With this in place, we have the total sales for the selected period relating to the users selections.
So my table is now limited to the number of trend periods selected and represents the month end date selected.
So Now We Just Divide By “Moving Average No of Periods” Right? eh NO!
We’ve calculated our total sales for the period relating to the users selections. You would be forgiven for suggesting that we simply divide by the number of moving average periods selected. Depending on your data, you could do this but the problem is that the dataset may not hold the selected number of periods, especially if the user can select a month end date that goes back in time. As a result, we need to work out how may periods are present in our Sales_Moving_Average_Total_Value measure.
This measure is essentially the same as my Sales_Moving_Average_Total measure. The only real difference is that we count the distinct date values in our dataset as opposed to calling the Cascade_Value_All measure. I mentioned earlier that there was a reason why I needed the month end date to be held on my FACT_Tran table and this is why. If I use any other table holding the month end date, that table isn’t going to have been filtered in the way that the core dataset has been filtered. As an example, my Dates table has a series of dates that spans my dataset timeframe and more. As a result, evaluating against this table will deduce that the table does in fact have dates that precede my dataset and there is therefore no evaluation as to whether there is a transaction held in the dataset for that date.
As you can see, since my dataset runs from 1st July 2009, I only have 9 periods of data to evaluate for my 31/03/2010 column. If I had divided by 12 (as per my “Moving Average No of Periods” slicer selection), I would have got a very wrong answer. Obviously, this is slightly contrived but it’s worthy of consideration.
And Now The Simple Bit
I can understand that the last two measures have taken some absorbing, especially working out when particular date fields should be used. For some light relief, the next measure won’t really tax you!
This is a simple division with a bit of error checking to avoid any nasties.
When It’s All Put Together
Since all of these measure are portable, I can create another Pivot Table on the same basis as the one above (with Sales_Moving_Average_Value given an alias of Moving Average), move some stuff around, add a measure for the actual sales value for the month (I won’t go into that now, but it’s a simple CALCULATE measure with some time intelligence) and I then reconfigure to look like the following:
I can then drive a simple line chart and apply a trend line to my “Actual” measure with the chart conveniently hiding my data grid that drives it.

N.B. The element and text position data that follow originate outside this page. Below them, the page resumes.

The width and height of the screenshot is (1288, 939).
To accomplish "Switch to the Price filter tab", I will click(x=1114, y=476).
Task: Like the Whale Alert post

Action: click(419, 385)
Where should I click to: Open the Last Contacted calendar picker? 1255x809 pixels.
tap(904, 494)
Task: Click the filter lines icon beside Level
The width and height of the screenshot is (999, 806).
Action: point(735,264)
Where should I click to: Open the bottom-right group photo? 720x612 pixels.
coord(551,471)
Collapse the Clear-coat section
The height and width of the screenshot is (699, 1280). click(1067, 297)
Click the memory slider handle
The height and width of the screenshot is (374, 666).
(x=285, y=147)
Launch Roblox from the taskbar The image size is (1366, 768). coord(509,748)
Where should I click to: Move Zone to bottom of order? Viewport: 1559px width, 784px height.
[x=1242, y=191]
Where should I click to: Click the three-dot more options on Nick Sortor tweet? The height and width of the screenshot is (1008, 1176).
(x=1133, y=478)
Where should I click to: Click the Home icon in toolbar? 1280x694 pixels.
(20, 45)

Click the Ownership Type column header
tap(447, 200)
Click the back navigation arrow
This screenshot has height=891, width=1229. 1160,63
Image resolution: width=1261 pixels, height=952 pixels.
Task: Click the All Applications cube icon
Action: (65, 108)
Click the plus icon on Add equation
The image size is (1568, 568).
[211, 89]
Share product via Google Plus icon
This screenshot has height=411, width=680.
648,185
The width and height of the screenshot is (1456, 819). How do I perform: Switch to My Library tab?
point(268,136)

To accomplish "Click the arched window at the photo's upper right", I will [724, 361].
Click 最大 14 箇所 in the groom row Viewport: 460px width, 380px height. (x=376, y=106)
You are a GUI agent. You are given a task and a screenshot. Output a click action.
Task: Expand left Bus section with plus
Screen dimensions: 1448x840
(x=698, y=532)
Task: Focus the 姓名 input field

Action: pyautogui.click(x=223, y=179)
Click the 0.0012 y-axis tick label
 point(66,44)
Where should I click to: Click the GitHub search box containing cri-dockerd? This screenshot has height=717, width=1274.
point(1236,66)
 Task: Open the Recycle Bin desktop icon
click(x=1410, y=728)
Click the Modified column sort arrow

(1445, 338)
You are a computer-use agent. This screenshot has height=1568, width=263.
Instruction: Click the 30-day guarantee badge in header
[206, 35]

As you can see, a trend on my Actual measure shows a steady decline. My Moving Average, however, shows a relatively stable, if not slightly improving trend. Seasonality of some other spikes are obviously therefore involved and the reality is that both measures probably need to be reviewed side by side.
For those of you reading this who are interested in seeing the workbook of this example, I’ll look to post this in a future post when I take this analysis one step further to cover the whole P&L. Sorry to make you wait.
I hope this helps you out BillD…
One More Point to Note
Those eagle eyed DAX pros out there have probably noticed that my IF functions only contain a calculation to evaluate when the logical test reaches a True answer. The reason is that the function assumes BLANK() when a false evaluation condition isn’t provided. I haven’t worked out if there’s any performance impact using this method on large datasets. It’s up to you what you chose to do and if anyone can convince me why coding the False condition as BLANK() is best practice, I will quickly change my habits!